IPS eyes Broad Ripple High School for redevelopment opportunities

Broad Ripple could be well positioned if the former high school there undergoes redevelopment, according to a new market analysis released Tuesday by Indianapolis Public Schools.

A sale and rehabilitation of Broad Ripple High School, which closed at the end of the 2017-2018 school year, could come in the form of an elaborate mixed-use development that includes housing, office space and retail space.

An IPS-commissioned study by Chicago-based SB Friedman Development Advisors found the Broad Ripple sub-market could absorb extensive development at the 16-acre site, with the group laying out the amount of development in each category that could be absorbed.

The school district presented SB Friedman’s findings to a gathering of more than 250 people at the Indianapolis Arts Center on Tuesday night, as part of an initial step toward marketing the property for sale.

The findings include a buffet of options that range from single-family housing to tens of thousands of square feet of office and retail space, though developers would likely have to pick-and-choose which parts would be best-suited to reshape the site:

—80,000 square feet of office space, with moderate potential for absorption in the market

—30,000 square feet of retail space, high potential

—450 to 750 multi-family rental units, high potential

—35 to 70 condominiums, moderate potential 

—175 to 210 town homes or single-family houses, high potential

Joe Gramelspacher, director of special projects for IPS, said alumni and members of the community have expressed interest in a continued scholastic use at the high school site, but seemed receptive to other uses for the property.

“There's a supportable market demand for, all five different classes of development that SB Friedman analyzed,” he said.

Gramelspacher said “a scholastic use could be one of many on the site,” potentially combining it with other elements to give Broad Ripple its most significant mixed-use development “in quite some time.”

He confirmed a proposal made by Indy Eleven team owner Ersal Ozdemir to buy the high school site for a mixed-use development—including a 20,000-seat soccer stadium—was not considered as part of the study, which began before the letter was sent to IPS in November.

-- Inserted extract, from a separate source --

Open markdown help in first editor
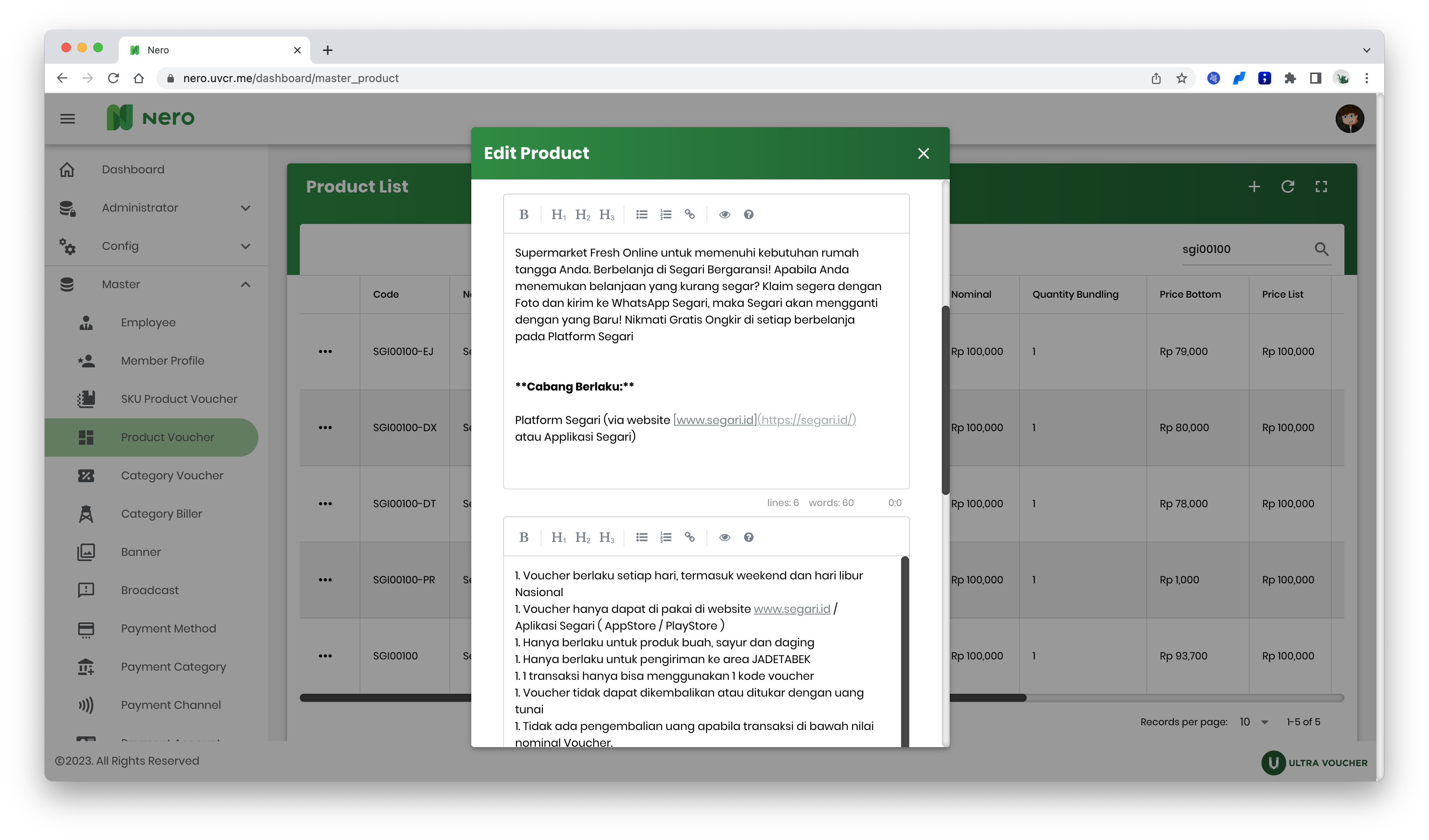Screen dimensions: 1429x840 (x=748, y=214)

“That letter didn’t exist when we commissioned the study,” Gramelspacher said. “They were looking specifically at those five product categories. By no means does that preclude a developer coming forward through a bid sale process and saying, ‘Hey, we want to build a soccer stadium.’

"But they did not look specifically at whether a soccer stadium is a viable economic development on the site.”

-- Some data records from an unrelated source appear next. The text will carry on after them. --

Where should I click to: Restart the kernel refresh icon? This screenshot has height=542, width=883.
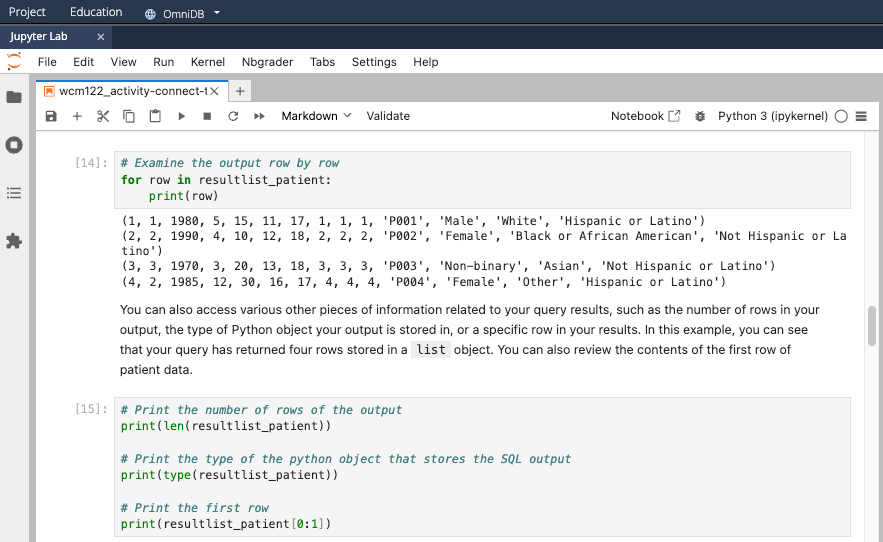pos(233,116)
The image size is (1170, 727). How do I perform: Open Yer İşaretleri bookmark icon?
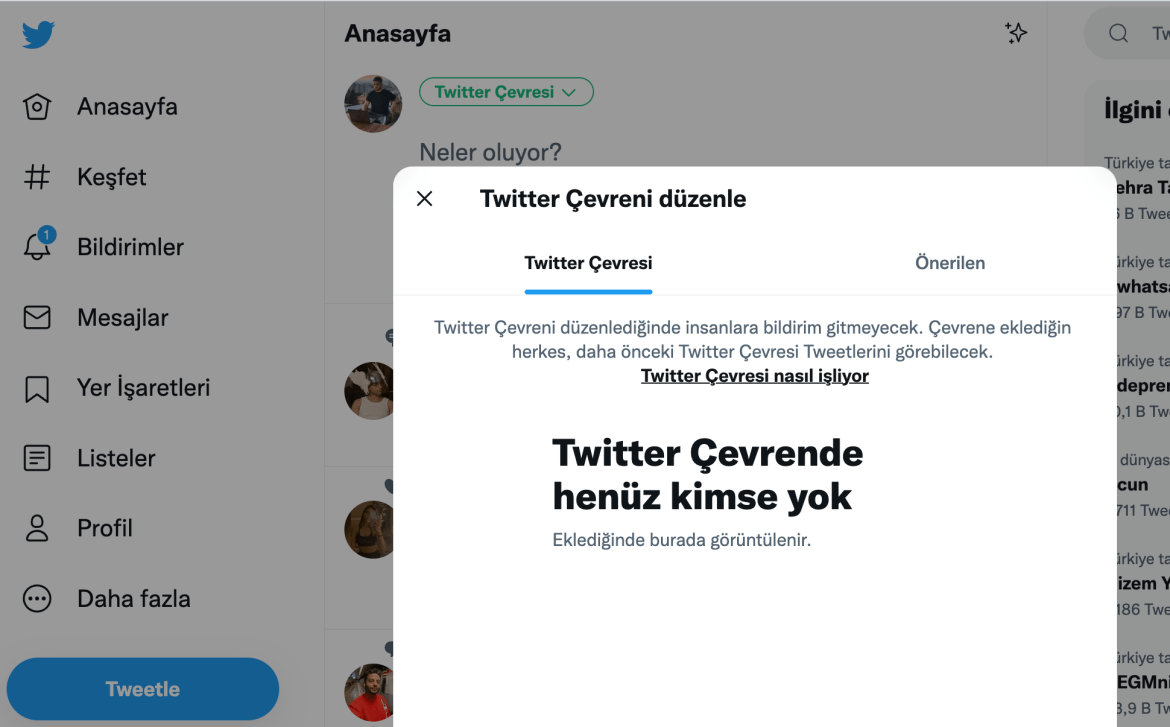point(37,388)
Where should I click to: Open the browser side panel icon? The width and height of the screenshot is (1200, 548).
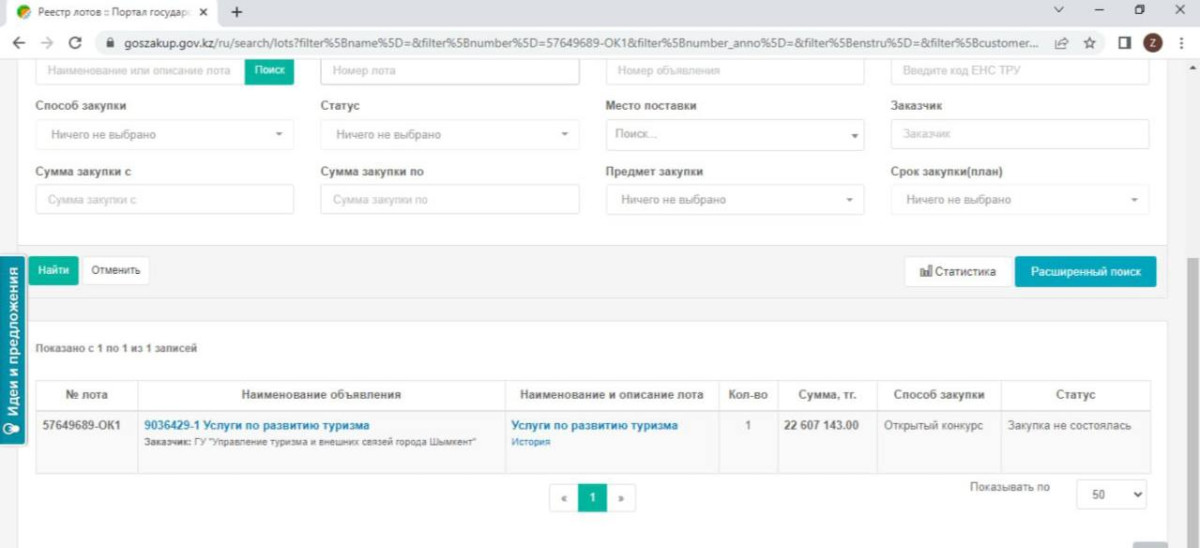click(1124, 43)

While he said district administrators hope to move quickly on issuing a request for information for the potential sale of the property to prospective developers—the first step before a school property can be sold for private redevelopment—that won’t happen until at least the April meeting of the school board.

It also comes as the district advocates for an amendment to a state law that currently requires the district to sell a property it’s not using to any interested charter school for $1. The district has long fought this law, and has been involved with shepherding bills through the state legislature in recent sessions—including the current session—that would bring some changes to those requirements.

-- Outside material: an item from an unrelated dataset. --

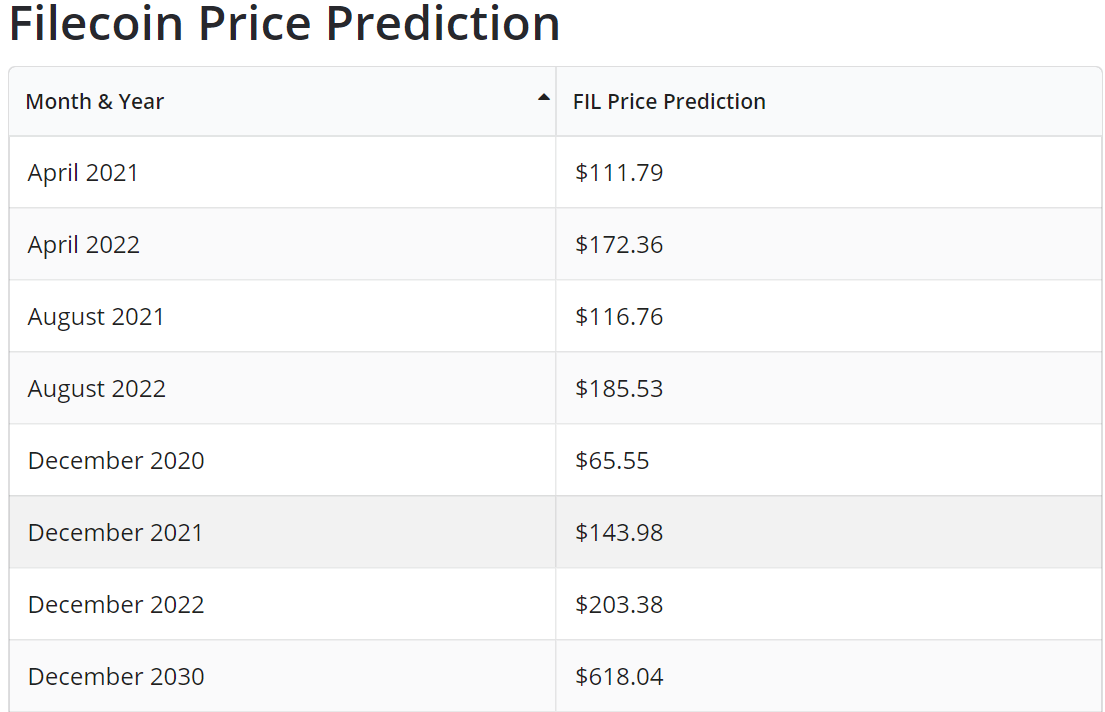1105x712 pixels.
Task: Click the $65.55 price value
Action: point(612,460)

With Broad Ripple High School in particular, IPS last year resisted urging from some state lawmakers to sell the campus to Purdue Polytechnic High School, which has since found a temporary home at a different property in the neighborhood.

Selling to charter schools can be a burden on cash-strapped districts like IPS, particularly as they looks for ways to sell off large, valuable buildings it no longer needs. IPS has sold 11 buildings for what it considered market price recent years, generating one-time revenue of more than $20 million. The projects built in place of the properties that have been sold off total more than $400 million in private investment.

Gramelspacher said if proposed legislation makes it through the statehouse and becomes law, the district hopes to move quickly on issuing an RFI for the site. But if it doesn’t—well, the district is considering its alternatives.

"There are a number of things that could happen, but speculating on those right now wouldn't be productive in any way,” he said. “We’ve contemplated them and we're working with legal counsel to understand all of the different routes and it could be taken next.”

But for now, the focus is on discussing the possible future of the Broad Ripple High School site with members of the community and developers.

“We’re encouraging people to think about what's next [for the site], and then also talking with legislators about making that happen,” Gramelspacher said.